Many limited company directors wrongly think they will not be able to obtain a mortgage because of the way they declare their income. While some high street lenders prefer clients to be employed, there are lots of other options available if you know where to look!
What is a LTD Company Director Mortgage?
A LTD company director mortgage is simply a mortgage for a client who is a LTD company director! There are quite a few mis conceptions that directors are unable to get mortgages or that they require a special type of mortgage – this is not the case! You just need a good adviser who understands how the income is calculated and what can be used.
Often directors are advised by their accountant to take a moderate salary from the business and then top this up with dividends – because of this a lot of profit can be retained in the business itself.
Some high street lenders will only look to use the salary and dividends taken from the business – which is why you need an experienced adviser to help you navigate the lenders criteria!
There are other lenders who will look to utilise the retained profit that remains in the business to boost the amount you can borrow.
What income can I use?
The most commonly used income for a limited company director mortgage would be salary and dividends, this could look something like this:
Salary – £25,000
Dividends – £15000
Total assessable income – £35,000
The majority of lenders will use an income multiple of around 4.49% which means they will take your annual income of £35,000 x 4.49 to give the approximate amount they will lend to you. In this case this would give us a figure of £157,150.
Now, this may not be enough to get you the home that you are looking for!
Lets say you have the same £25,000 salary but you have net profit of £50,000 we can look to use both of these so the same calculation would give you a maximum mortgage amount of £336,750 – what a huge increase from £157,150!
There are lenders who will also take, operating profit in the same way!
Its all about getting the right advice from the right adviser and planning in advance!
What documents will we ask for?
This really will depend on the lender we are looking at along with what type of income we are using for you, a good base line would be the following:
Latest 2 years SA302 (Tax Computations)
Latest 2 years Tax Year Overviews
Latest 2 years Company Accounts
How many years trading do I need?
Quite a lot of lenders prefer you to have two years’ worth of accounts and most prefer to take an average of the last two years. An example of this would be:
|Latest Year||Previous Year|
|Salary £25,000||Salary £20,000|
|Dividends £20,000||Dividends £15,000|
|Total Income £45,000||Total Income £35,000|
Average of the last 2 years – £40,000 annual income which using the same 4.49% multiplier would give you a maximum mortgage amount of £179,600.
However, there are lenders who will use the latest year only! Or who are happy with only one-year trading.
Each and every situation is very different – If you are a LTD company director needing some advice to, purchase, remortgage or refinance get in touch today and we can help find your best available option!
I own 50% of a Limited Company Business – will this impact what I can borrow?

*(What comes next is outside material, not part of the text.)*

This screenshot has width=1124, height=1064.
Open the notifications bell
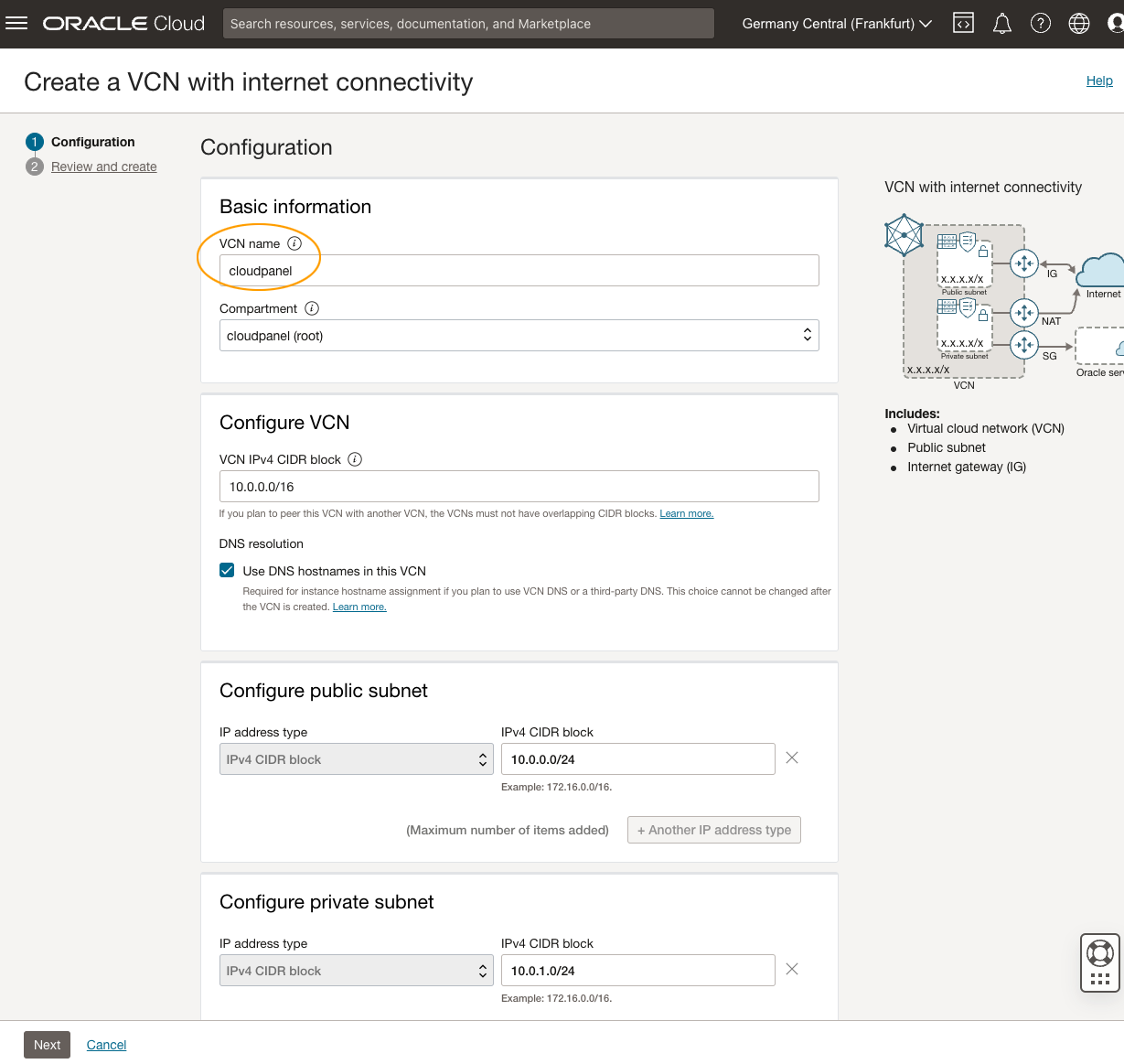(x=1001, y=23)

Yes – if you own 50% of the business, we can still look to utilise the salary and dividends you have taken. However, if we need to use your net profit we would only look to use 50% of this. An example of this can be seen below:
Net Profit: £50,000 – we would only use 50% of this = £25,000
Total income: £50,000 x 4.49 = £224,500!
This would work for any amount of shares of the business owned above 25%
How much deposit do I need for a limited company director mortgage?
The deposit requirements for a director is no different than it would be for an employed client. In usual times, 5% would be the minimum required, however currently 10% is the minimum needed.
If you only have 5% deposit, there are still options available through both shared ownership and help to buy purchases.
My credit history is poor, can I still get a mortgage?
Yes – there are specialist lenders out there who will still consider the application, however they will likely request a larger deposit of around 15% of your purchase price.
Applying through an independent broker who has access to a large range of lenders will be your best option as the specialist lenders available will take a holistic view of the application considering things like, age, severity of the credit issues and the reason this happened e.g. a significant life event happened.
Will I get the best rates?
This will depend on the amount of deposit you have available! The bigger your deposit, usually the better the interest rates you will be eligible for!
You would be able to look at the same rates as an employed applicant so you will not be penalised for being self employed!
It is important to remember that lenders will complete a credit check on you upon application, so ideally try not to apply for large amounts of credit or make large changes before you apply!
My company has made a loss, is this a problem?
If your company has filed a loss in the most recent year, the majority of lenders wouldn’t be happy with the risk that you could be in financial difficulty. If the loss was two or three years ago and you have made a profit each year since, lenders would be much happier with this.
If you did make a loss in the most recent year and this was solely due to salary or dividends then there could still be options available, however you will require an experienced adviser who understands the lenders underwriting process and who can explain this correctly to the underwriter.